QUOTED PASSAGE:
◇ ◇ ◇ ◇ ◇

STS 1000 Unleashed

A leviathan monster has been the butt of many a joke cracked on the first floor. It is downright ugly, does not fit in the interior decor and sucks in all the cool air the airconditioner has to offer! In this age, where COM is the guiding light and distributed processing the order of the day, it is a throwback to the old primitive days of computing, with a central repository having a mere 50MB of memory, and a program size limitation of 32KB!!

All it’s utilities communicate on the old and trusted IEEE-488 HPIB bus, under the control of an A-600 processor(ever heard of it? ) . Yet, the group swears by it. No effort to keep it up and running is too great for them, no jokes good enough to test their patience! To them, STS 1000 is more than a means of bread &butter, it’s a religion, a way of life. A peep into this amazing paradox throws to light some interesting facts. Ever heard of a Real Time OS which controls as many as 63 instruments? Which can run six different user sessions? Which is a multiprogramming OS? Well, if your thought process centered on QNX, I wouldn’t blame you. But it’s not QNX I’m talking about, it’s a relatively unknown, but highly rugged Operating System HP’s RTE-A, which takes the credit for this seemingly impossible task. That’s not all. What would you do if the utilities on this Operating System became obsolete and you have absolutely no documentation for the same? Don’t say that you’d buy a new system because that means investing something close to $600,000. And don’t say that you can do without it because that means that means you’d be putting your Avionics module into the aircraft without it having been tested on the ground!!

So, finally exasperated you’d turn to the only possible answer, the one the STS 1000 team has to offer, one of emulating the utilities. For instance, replace the HP-1000’s touch sensitive screen, which is linked to the host over a COM port (before I forget, it’s not the COM of Microsoft Usage, it’s a communications port), with a PC and emulate the entire touch screen to the PC monitor. And that’s just what they did! A full fledged Terminal Emulation software for the HP-150A touch screen terminal was developed in a time frame of just six months! A peep into this wonderful world of ATE and the STS 1000 is given below by this bunch of die-hard optimists. On their shoulders rest the hopes of many an airline companies who want their STS 1000 stations to see the turn of the century---without them getting obsolete.

◇ ◇ ◇ ◇ ◇

INFORMATION GIVEN:
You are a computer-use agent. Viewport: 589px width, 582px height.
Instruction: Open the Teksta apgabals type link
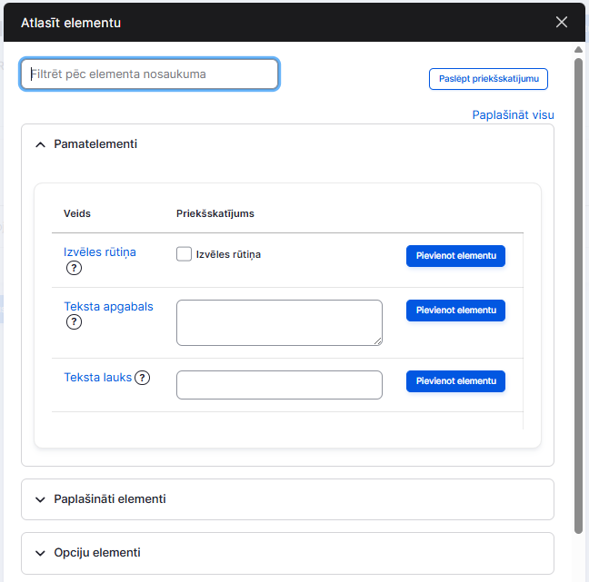[109, 307]
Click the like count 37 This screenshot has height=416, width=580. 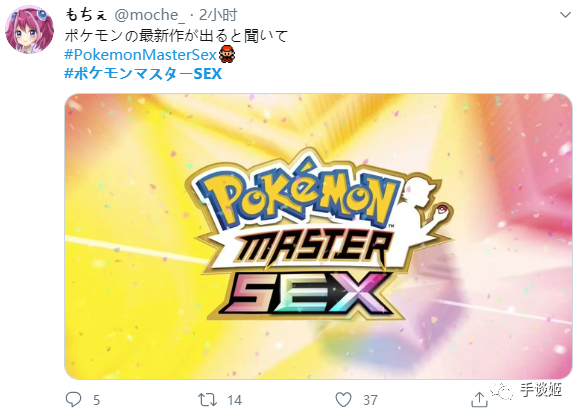point(370,400)
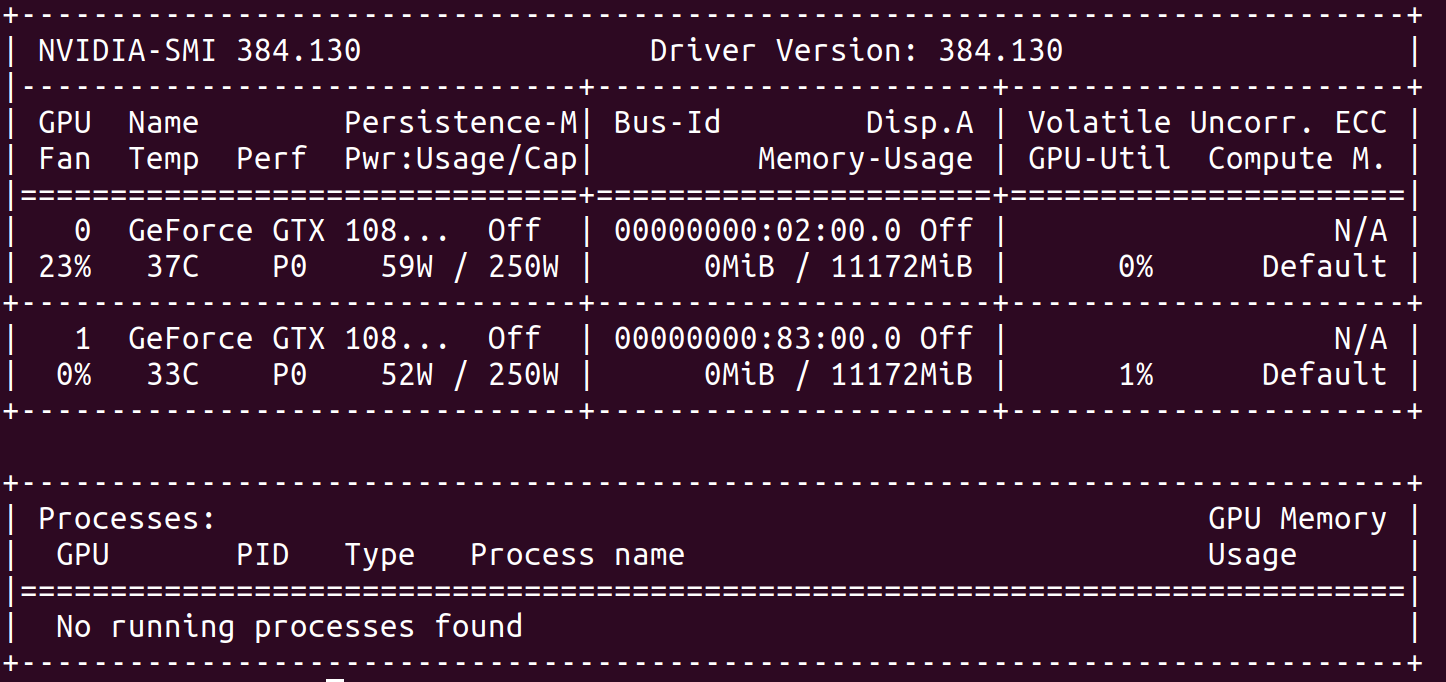Click the No running processes found message
The image size is (1446, 682).
(x=289, y=627)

◇ ◇ ◇ ◇ ◇

WHAT TO WORK ON: Reproduce the STS 1000 article word for word, from its title to its final sentence. The entries were drawn from a separate source.

TASK SOLUTION:
STS 1000 Unleashed

A leviathan monster has been the butt of many a joke cracked on the first floor. It is downright ugly, does not fit in the interior decor and sucks in all the cool air the airconditioner has to offer! In this age, where COM is the guiding light and distributed processing the order of the day, it is a throwback to the old primitive days of computing, with a central repository having a mere 50MB of memory, and a program size limitation of 32KB!!

All it’s utilities communicate on the old and trusted IEEE-488 HPIB bus, under the control of an A-600 processor(ever heard of it? ) . Yet, the group swears by it. No effort to keep it up and running is too great for them, no jokes good enough to test their patience! To them, STS 1000 is more than a means of bread &butter, it’s a religion, a way of life. A peep into this amazing paradox throws to light some interesting facts. Ever heard of a Real Time OS which controls as many as 63 instruments? Which can run six different user sessions? Which is a multiprogramming OS? Well, if your thought process centered on QNX, I wouldn’t blame you. But it’s not QNX I’m talking about, it’s a relatively unknown, but highly rugged Operating System HP’s RTE-A, which takes the credit for this seemingly impossible task. That’s not all. What would you do if the utilities on this Operating System became obsolete and you have absolutely no documentation for the same? Don’t say that you’d buy a new system because that means investing something close to $600,000. And don’t say that you can do without it because that means that means you’d be putting your Avionics module into the aircraft without it having been tested on the ground!!

So, finally exasperated you’d turn to the only possible answer, the one the STS 1000 team has to offer, one of emulating the utilities. For instance, replace the HP-1000’s touch sensitive screen, which is linked to the host over a COM port (before I forget, it’s not the COM of Microsoft Usage, it’s a communications port), with a PC and emulate the entire touch screen to the PC monitor. And that’s just what they did! A full fledged Terminal Emulation software for the HP-150A touch screen terminal was developed in a time frame of just six months! A peep into this wonderful world of ATE and the STS 1000 is given below by this bunch of die-hard optimists. On their shoulders rest the hopes of many an airline companies who want their STS 1000 stations to see the turn of the century---without them getting obsolete.